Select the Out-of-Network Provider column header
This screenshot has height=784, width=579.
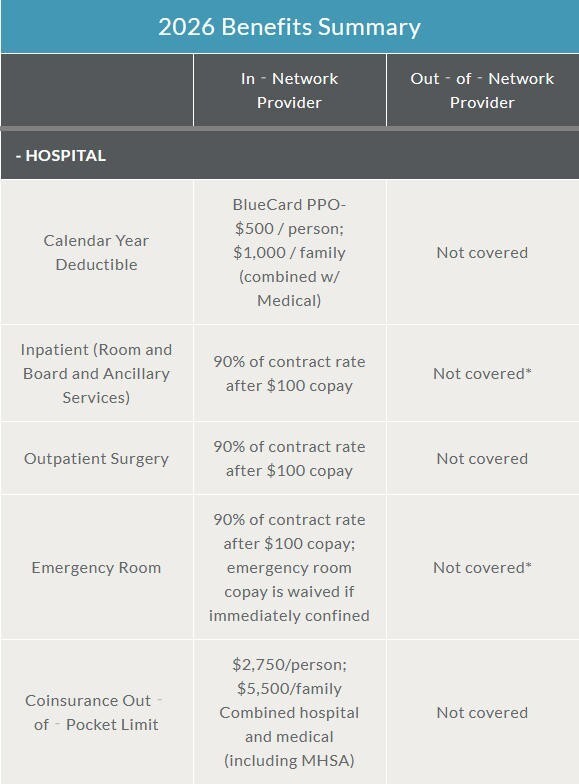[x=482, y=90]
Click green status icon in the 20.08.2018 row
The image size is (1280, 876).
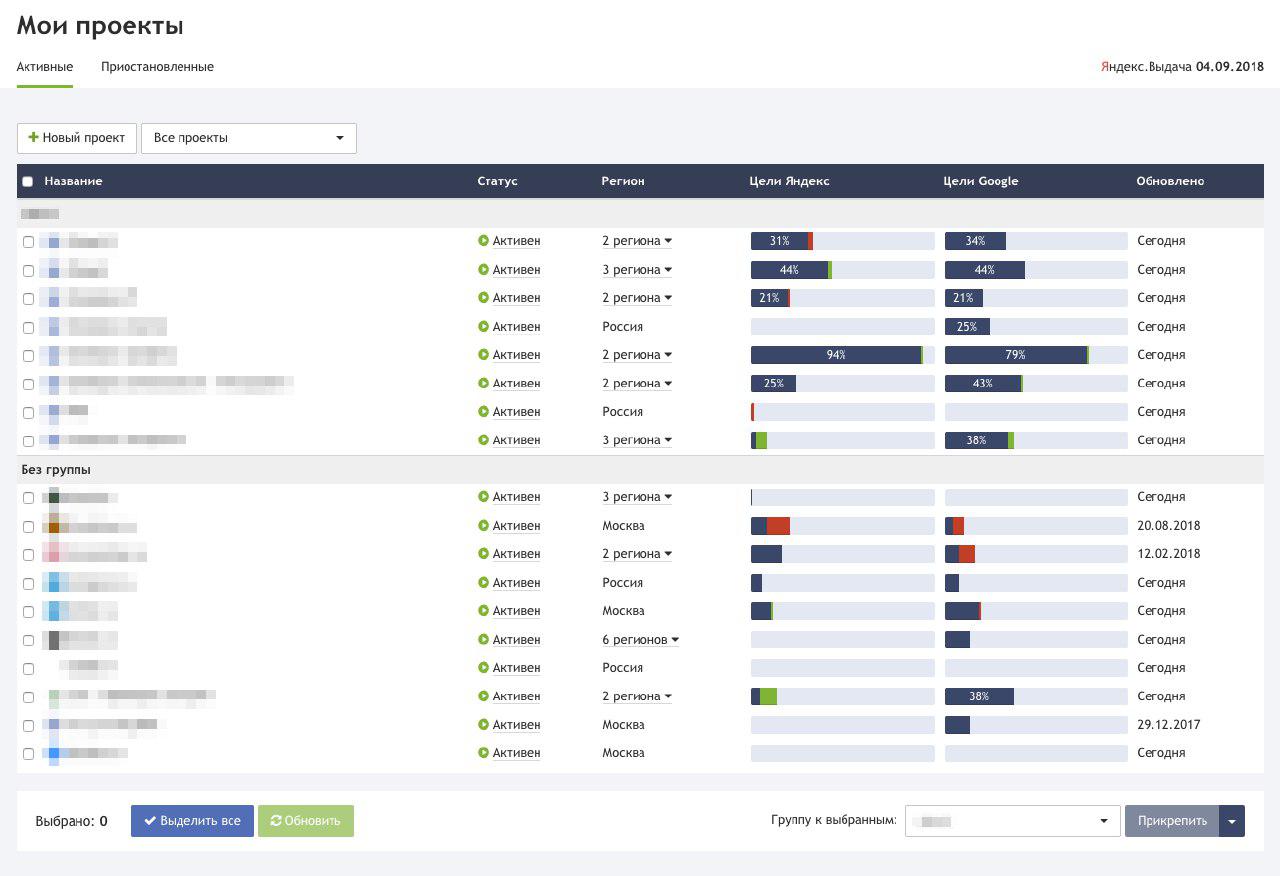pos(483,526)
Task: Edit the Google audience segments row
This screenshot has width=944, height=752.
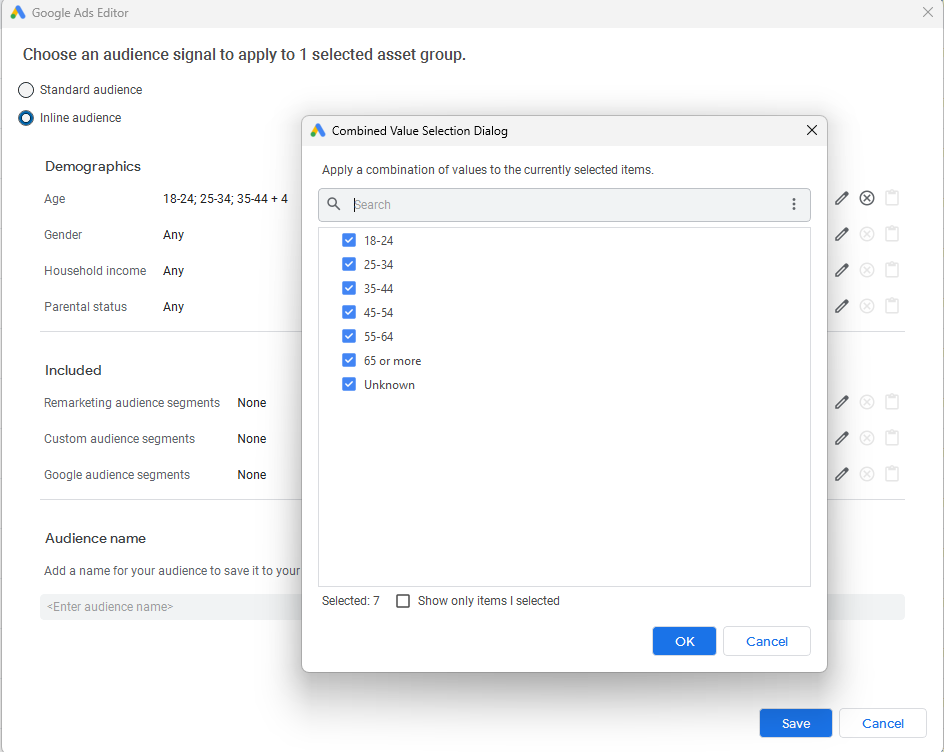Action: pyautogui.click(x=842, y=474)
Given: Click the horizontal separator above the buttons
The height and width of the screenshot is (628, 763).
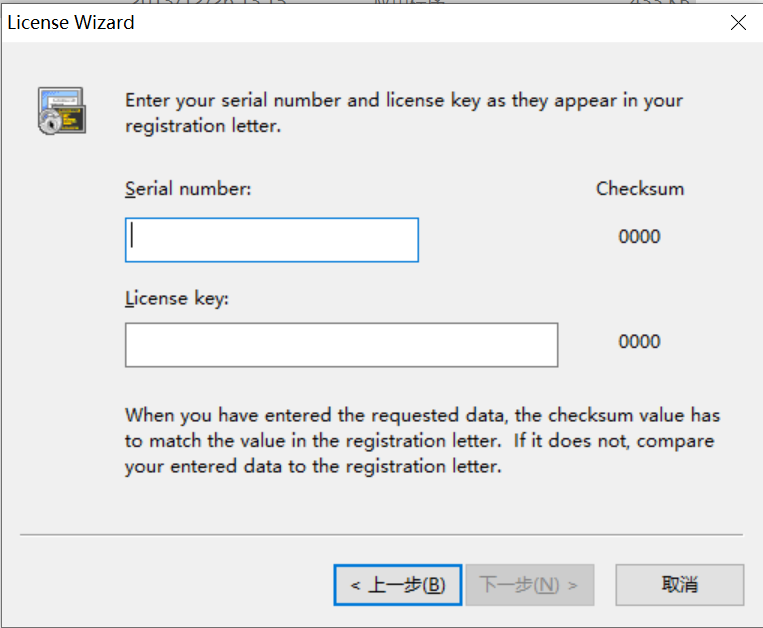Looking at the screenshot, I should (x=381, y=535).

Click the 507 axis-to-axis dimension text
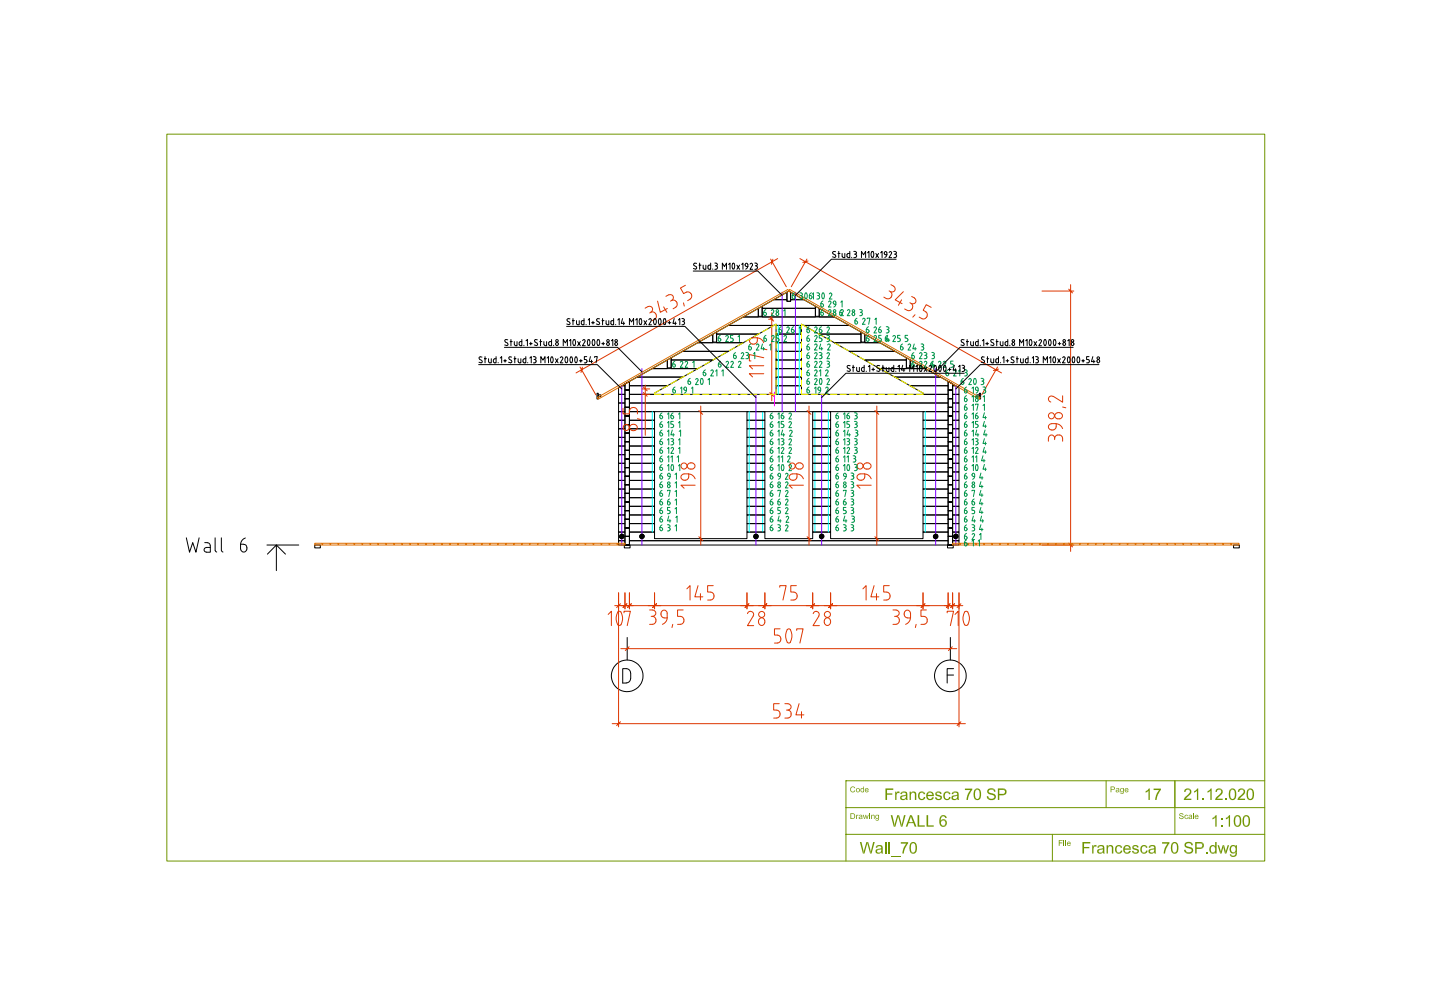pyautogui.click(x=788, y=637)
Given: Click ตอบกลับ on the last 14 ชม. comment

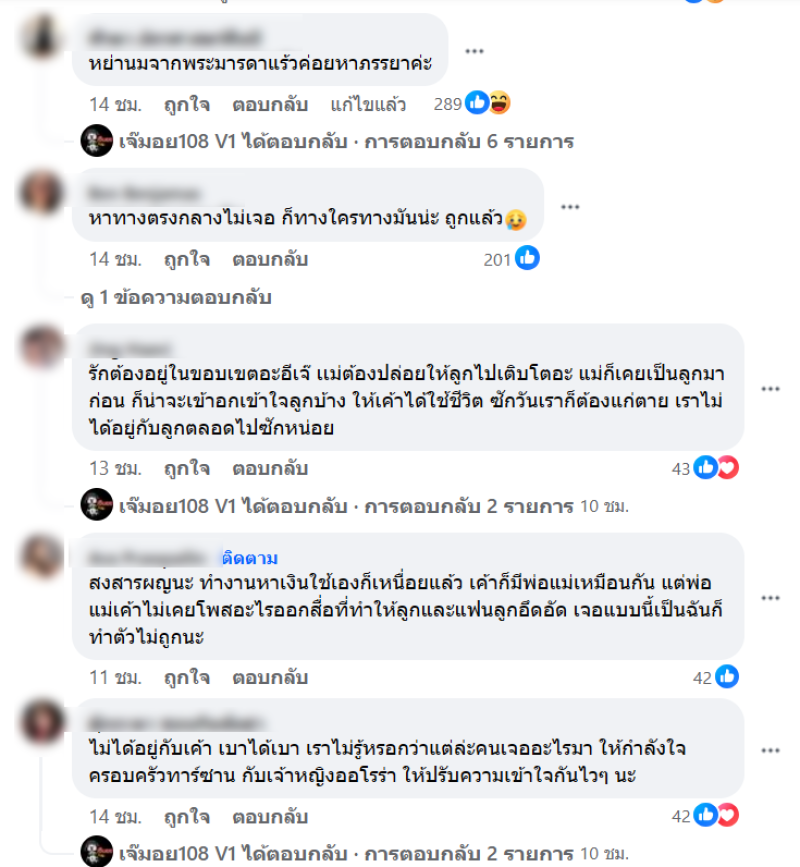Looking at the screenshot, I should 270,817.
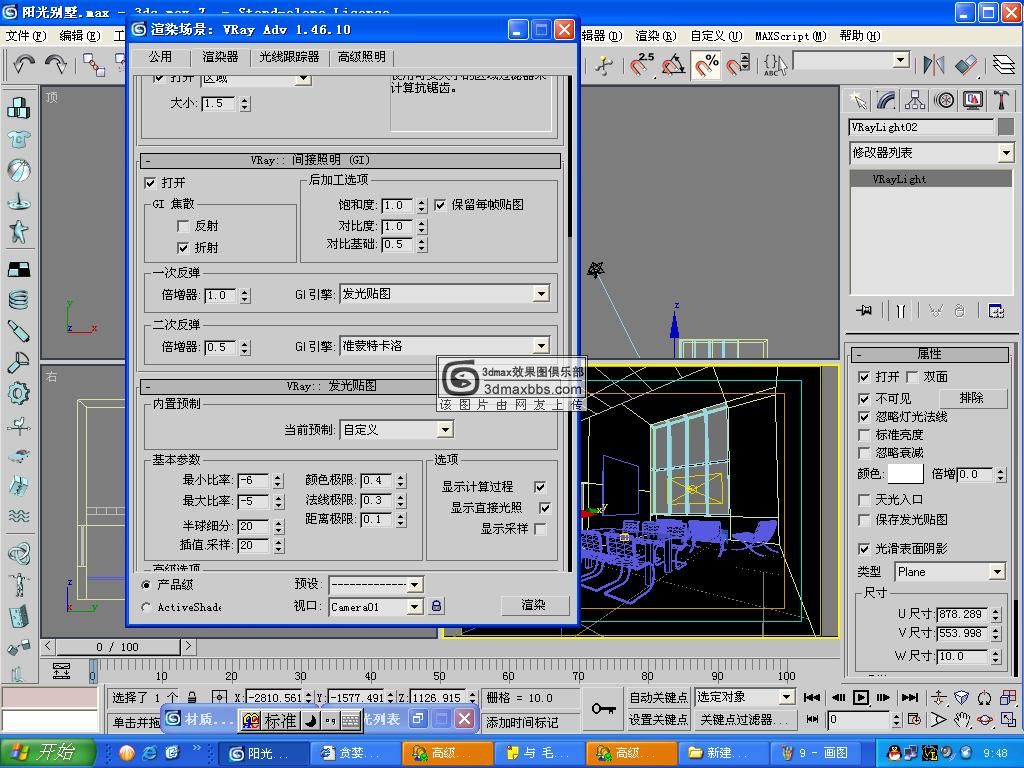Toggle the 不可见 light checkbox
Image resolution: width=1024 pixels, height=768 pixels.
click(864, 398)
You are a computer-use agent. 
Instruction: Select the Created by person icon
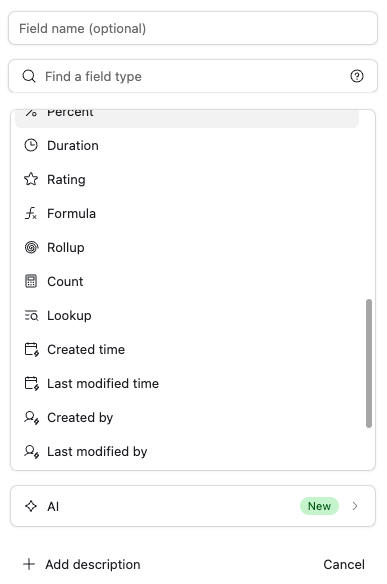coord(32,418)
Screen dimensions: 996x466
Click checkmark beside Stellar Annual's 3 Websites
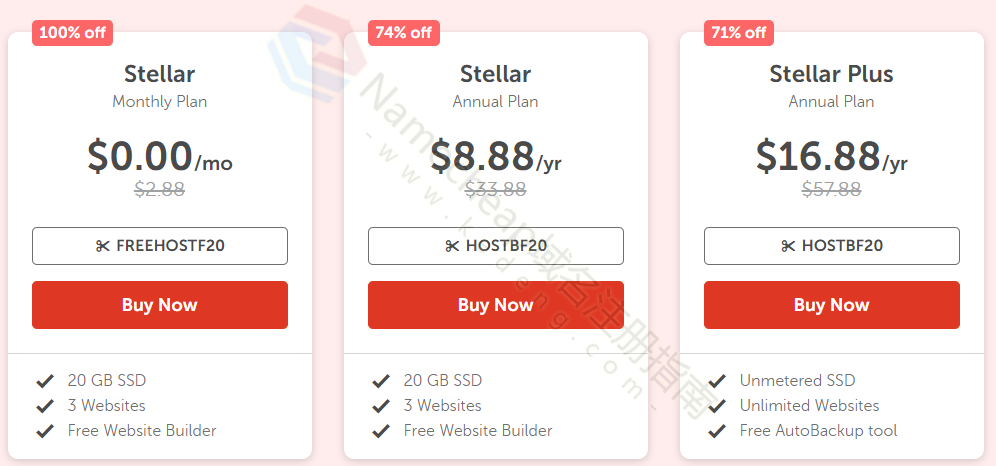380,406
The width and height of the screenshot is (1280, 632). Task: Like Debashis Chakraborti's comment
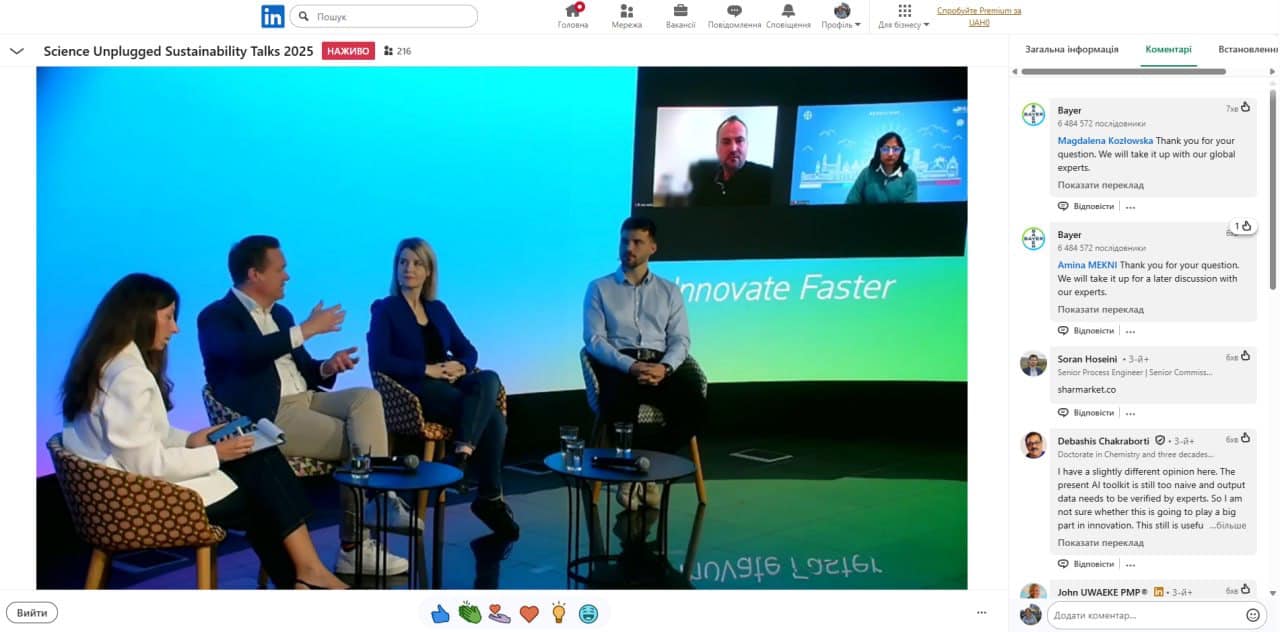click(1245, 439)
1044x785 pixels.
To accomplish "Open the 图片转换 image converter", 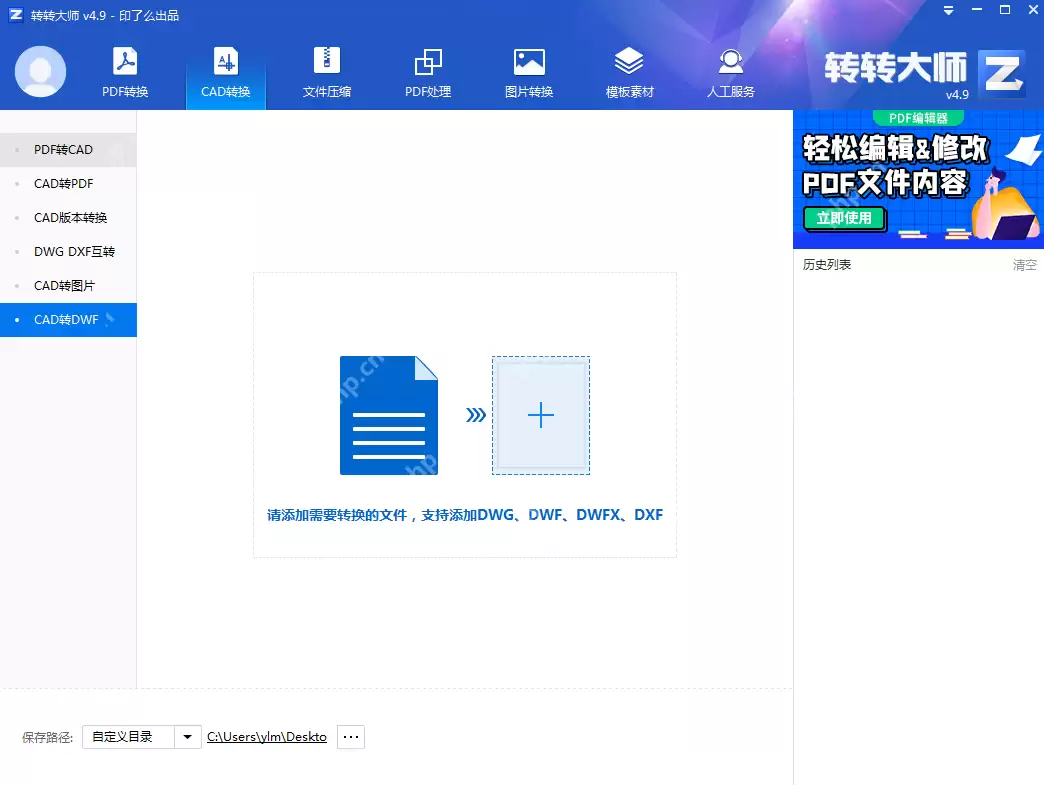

+++

WORK TASK: Leaving every picture out, return the lines from the one containing "Screen dimensions: 996x466" through the last line of the records exactly.

EXERCISE ANSWER:
Screen dimensions: 996x466
Click checkmark beside Stellar Annual's 3 Websites
380,406
The width and height of the screenshot is (1280, 632). Task: Like Debashis Chakraborti's comment
click(1245, 439)
1044x785 pixels.
To accomplish "Open the 图片转换 image converter", 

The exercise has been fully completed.